• **WHAT IS ASKED**
Can you turn the items from the line with "Focus the Output" through the line with "Action: click(x=112, y=327)" into a two-column CSV with the headers item and answer, one row per item holding its text and its answer? Put each value in a single quoted field, with any line breaks replaced by spaces.

• **INPUT FOR THIS TASK**
☆ ☆ ☆ ☆

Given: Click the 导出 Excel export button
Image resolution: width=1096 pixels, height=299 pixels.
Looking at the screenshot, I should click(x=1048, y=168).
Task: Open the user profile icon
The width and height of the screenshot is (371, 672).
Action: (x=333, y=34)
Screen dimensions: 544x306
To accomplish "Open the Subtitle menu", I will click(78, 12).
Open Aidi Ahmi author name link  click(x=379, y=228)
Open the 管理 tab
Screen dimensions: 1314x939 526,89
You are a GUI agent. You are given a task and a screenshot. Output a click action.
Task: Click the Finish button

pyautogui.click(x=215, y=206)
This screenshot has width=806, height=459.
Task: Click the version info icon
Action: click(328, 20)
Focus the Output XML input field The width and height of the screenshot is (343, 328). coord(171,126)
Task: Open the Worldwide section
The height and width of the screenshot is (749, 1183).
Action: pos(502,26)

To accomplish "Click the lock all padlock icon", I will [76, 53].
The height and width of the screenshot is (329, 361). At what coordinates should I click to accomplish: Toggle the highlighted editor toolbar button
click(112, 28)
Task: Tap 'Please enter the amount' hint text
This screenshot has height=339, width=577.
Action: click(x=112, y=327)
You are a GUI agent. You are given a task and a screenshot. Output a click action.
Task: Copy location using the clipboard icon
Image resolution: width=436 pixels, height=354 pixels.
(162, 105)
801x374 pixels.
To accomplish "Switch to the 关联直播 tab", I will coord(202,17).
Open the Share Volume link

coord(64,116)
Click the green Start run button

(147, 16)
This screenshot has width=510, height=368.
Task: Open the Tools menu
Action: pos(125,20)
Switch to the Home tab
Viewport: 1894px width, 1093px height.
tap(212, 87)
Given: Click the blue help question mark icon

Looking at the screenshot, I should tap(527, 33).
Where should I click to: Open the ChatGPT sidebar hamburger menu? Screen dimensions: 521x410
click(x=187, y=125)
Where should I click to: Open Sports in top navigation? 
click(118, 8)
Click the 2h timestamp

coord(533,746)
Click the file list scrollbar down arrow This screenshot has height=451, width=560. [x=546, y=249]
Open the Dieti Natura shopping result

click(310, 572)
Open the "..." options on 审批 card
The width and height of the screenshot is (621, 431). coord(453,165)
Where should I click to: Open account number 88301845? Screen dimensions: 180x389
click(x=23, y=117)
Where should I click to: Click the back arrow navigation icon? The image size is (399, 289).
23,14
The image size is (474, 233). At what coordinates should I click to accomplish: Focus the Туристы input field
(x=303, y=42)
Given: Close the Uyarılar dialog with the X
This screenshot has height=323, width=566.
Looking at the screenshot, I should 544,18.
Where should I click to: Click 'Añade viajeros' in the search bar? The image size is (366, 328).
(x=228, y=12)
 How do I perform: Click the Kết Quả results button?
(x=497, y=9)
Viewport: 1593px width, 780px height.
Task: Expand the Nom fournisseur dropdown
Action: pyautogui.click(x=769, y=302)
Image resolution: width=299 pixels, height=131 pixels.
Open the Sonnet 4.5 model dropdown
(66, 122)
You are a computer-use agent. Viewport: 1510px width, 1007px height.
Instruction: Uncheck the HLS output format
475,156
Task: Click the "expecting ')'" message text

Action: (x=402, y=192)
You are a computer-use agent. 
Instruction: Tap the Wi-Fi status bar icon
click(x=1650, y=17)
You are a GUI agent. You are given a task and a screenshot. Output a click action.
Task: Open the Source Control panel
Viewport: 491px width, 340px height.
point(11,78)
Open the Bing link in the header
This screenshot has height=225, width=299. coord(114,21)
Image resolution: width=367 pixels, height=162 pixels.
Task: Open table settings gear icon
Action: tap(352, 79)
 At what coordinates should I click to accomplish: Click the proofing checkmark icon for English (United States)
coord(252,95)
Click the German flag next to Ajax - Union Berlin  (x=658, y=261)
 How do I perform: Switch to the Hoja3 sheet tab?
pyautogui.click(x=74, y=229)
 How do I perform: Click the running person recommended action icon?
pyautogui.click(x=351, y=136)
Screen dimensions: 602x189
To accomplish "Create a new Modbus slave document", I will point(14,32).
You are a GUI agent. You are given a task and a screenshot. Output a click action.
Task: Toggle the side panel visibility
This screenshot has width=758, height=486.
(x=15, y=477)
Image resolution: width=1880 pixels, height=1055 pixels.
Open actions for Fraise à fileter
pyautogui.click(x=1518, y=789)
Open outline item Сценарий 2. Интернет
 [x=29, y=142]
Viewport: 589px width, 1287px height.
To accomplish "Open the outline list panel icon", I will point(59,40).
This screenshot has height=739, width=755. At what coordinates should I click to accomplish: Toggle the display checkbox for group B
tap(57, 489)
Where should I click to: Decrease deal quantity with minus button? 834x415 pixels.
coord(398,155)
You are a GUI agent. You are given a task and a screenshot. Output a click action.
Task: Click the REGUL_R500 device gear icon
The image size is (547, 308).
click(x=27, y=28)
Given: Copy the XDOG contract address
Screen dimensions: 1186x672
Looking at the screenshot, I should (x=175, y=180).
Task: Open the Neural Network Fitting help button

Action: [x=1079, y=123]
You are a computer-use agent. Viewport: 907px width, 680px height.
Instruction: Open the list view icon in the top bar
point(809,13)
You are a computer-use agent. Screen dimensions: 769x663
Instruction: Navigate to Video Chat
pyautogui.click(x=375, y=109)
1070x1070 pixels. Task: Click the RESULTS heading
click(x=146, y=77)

☆ ☆ ☆ ☆

• **SOLUTION FOR THIS TASK**
item,answer
"Focus the Output XML input field The width and height of the screenshot is (343, 328).","coord(171,126)"
"Task: Open the Worldwide section The height and width of the screenshot is (749, 1183).","Action: pos(502,26)"
"To accomplish ""Click the lock all padlock icon"",","I will [76, 53]."
"The height and width of the screenshot is (329, 361). At what coordinates should I click to accomplish: Toggle the highlighted editor toolbar button","click(112, 28)"
"Task: Tap 'Please enter the amount' hint text This screenshot has height=339, width=577.","Action: click(x=112, y=327)"